Si Dunlap connaissait Saxo, il ne lui aura donc pas emprunté le nom de son héroïne. Il la nomme Ella, qui n'est pas un prénom scandinave. Ella n'apparaît, dans la littérature norroise, que comme la traduction d'Ælle, roi de Northumbrie et meurtrier de Ragnarr Loðbrók. Peut-être faut-il voir dans ce choix une réminiscence de la Bibliothèque historique de Diodore de Sicile (IV, 16), où Aella (Ἄελλα) est l'une des Amazones qu'affronte Héraclès pour s'emparer de la ceinture d'Hippolyte.

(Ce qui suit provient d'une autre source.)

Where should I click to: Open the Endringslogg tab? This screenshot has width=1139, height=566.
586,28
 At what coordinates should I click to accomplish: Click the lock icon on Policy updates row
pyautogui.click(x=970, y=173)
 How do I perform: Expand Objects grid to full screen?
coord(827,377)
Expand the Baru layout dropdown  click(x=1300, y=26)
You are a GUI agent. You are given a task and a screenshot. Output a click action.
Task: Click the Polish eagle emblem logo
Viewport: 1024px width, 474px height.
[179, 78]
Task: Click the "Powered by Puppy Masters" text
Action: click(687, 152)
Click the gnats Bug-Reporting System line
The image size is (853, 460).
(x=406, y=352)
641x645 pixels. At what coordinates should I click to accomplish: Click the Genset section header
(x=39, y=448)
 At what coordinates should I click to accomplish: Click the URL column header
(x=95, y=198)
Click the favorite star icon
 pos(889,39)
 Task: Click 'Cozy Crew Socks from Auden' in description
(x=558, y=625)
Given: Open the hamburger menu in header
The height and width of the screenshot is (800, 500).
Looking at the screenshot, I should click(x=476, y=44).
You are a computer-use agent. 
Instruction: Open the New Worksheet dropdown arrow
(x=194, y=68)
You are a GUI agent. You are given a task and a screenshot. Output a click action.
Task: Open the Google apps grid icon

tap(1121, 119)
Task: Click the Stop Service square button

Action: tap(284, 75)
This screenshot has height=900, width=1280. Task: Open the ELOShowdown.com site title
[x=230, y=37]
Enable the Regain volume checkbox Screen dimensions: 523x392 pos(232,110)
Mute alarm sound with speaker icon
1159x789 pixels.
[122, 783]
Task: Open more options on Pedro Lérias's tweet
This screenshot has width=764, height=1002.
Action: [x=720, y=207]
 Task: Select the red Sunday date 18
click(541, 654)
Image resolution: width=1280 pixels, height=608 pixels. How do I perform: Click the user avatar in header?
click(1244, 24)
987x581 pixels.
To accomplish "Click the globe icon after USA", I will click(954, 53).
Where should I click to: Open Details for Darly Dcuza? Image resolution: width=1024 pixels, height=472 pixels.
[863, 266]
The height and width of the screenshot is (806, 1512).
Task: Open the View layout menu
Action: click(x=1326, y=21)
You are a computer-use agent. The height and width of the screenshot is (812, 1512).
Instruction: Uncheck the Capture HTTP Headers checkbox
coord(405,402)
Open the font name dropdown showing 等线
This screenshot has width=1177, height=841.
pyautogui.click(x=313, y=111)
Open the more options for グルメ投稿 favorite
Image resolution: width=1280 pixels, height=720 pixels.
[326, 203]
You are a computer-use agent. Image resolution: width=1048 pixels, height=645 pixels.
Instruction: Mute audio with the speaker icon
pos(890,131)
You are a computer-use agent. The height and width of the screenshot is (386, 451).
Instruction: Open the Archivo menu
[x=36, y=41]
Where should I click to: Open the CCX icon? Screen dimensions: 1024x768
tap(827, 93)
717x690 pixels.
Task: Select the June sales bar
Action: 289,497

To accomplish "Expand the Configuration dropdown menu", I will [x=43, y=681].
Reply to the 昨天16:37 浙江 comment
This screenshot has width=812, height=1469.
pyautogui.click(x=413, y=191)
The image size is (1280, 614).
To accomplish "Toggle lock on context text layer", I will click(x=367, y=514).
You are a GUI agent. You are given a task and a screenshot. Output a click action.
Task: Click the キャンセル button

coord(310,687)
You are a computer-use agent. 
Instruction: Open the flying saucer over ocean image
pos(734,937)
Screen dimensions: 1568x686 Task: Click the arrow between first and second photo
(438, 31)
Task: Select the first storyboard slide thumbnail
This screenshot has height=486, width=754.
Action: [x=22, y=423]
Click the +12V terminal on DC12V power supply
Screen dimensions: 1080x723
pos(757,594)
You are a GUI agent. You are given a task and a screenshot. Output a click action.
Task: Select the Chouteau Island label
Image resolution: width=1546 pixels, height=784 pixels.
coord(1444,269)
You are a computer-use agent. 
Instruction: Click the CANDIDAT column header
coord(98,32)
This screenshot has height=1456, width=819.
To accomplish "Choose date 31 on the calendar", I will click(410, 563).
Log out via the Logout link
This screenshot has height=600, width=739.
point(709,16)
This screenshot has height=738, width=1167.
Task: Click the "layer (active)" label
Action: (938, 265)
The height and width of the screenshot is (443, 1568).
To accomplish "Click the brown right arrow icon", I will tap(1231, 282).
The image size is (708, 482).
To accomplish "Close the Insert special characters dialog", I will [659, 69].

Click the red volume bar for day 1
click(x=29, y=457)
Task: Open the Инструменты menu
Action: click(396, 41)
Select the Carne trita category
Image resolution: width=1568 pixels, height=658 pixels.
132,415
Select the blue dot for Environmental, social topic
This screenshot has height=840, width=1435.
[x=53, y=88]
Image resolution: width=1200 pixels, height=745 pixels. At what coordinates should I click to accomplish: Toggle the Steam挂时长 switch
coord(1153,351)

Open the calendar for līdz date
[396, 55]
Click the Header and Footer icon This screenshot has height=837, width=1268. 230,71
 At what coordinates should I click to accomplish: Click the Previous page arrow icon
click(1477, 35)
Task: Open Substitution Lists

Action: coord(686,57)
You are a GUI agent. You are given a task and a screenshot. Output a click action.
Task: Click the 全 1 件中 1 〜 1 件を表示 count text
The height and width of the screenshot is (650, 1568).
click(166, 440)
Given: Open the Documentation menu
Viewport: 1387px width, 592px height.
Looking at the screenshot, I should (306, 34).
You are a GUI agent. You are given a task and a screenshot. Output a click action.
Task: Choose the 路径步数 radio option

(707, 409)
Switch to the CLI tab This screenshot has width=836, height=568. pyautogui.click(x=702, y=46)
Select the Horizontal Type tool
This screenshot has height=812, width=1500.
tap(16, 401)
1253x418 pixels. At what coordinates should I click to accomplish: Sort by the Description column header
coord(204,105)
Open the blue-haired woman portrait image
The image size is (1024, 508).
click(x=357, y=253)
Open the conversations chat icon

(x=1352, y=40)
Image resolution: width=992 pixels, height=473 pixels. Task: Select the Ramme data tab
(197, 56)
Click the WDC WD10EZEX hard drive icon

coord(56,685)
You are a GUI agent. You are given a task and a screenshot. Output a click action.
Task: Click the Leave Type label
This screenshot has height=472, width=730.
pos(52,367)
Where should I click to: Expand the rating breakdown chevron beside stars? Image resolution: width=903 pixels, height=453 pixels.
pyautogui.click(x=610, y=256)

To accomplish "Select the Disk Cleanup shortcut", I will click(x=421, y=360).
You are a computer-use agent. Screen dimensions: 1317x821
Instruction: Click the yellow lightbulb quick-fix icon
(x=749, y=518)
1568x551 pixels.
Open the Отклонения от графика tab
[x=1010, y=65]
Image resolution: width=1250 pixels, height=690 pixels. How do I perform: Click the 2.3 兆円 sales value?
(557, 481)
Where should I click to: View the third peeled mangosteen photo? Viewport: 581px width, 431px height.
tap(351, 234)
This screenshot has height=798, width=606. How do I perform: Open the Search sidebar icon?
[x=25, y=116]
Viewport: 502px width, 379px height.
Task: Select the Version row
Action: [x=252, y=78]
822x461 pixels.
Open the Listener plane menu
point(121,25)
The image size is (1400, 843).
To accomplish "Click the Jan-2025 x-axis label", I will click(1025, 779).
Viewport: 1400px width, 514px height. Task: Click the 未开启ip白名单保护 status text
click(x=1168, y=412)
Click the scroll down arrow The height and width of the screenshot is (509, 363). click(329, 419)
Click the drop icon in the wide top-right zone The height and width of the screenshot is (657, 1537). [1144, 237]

1 Benson, qui l'a qualifié de « rather lenghthy and mediocre poem », « of slight literary value » (1946, p. 136), a jugé que : « Ella is spirited, and containes some good verse ; but it is difficult for a reader somehow to take its story and import seriously. It produces non tragic impression, no fear or trembling ; it reminds one – almost – of a puerile academic exercise, which is devoid of genius, is labored and unconvincing » (1927, p. 245).
2 Peuvent également être mentionnés, parmi les œuvres pionnières, le Scandinavian War Song (1782) de Philip Freneau, traduction (fautive), d'une strophe des Krákumál, ainsi que Twilight of the Gods et Conquest of Scandinavia de Richard Aslop, également reproduits dans l'anthologie American poems.
3 Ce qu'illustrent, par exemple, les poèmes de l'Anglais Thomas Gray, dont The Fatal Sisters et The Descent of Odin (1768) sont parus aux États-Unis en 1788 dans The New-Haven gazette, and the Connecticut magazine.
4 Vertot, René Aubert de. Histoire des révolutions de Suède, où l'on voit les changemens qui sont arrivez dans ce royaume au sujet de la religion et du gouvernement. Paris : M. Brunet, 1695. P. 152.
 

Sources

  • Benson, Adolph B. Scandinavian influences in the works of William Dunlap and Richard Alsop. Scandinavian Studies and Notes, 9-8 (November, 1927). P. 239-257.
  • Benson, Adolph B. The Sources of William Dunlap's Ella, A Norwegian Tale. Scandinavian Studies, 19-4 (November, 1946). P. 136-143.
  • Dunlap, William. Ella. A Norwegian Tale. In : American poems, selected and original. Litchfield [Conn.] : Collier and Buel, 1793. P. 226-231.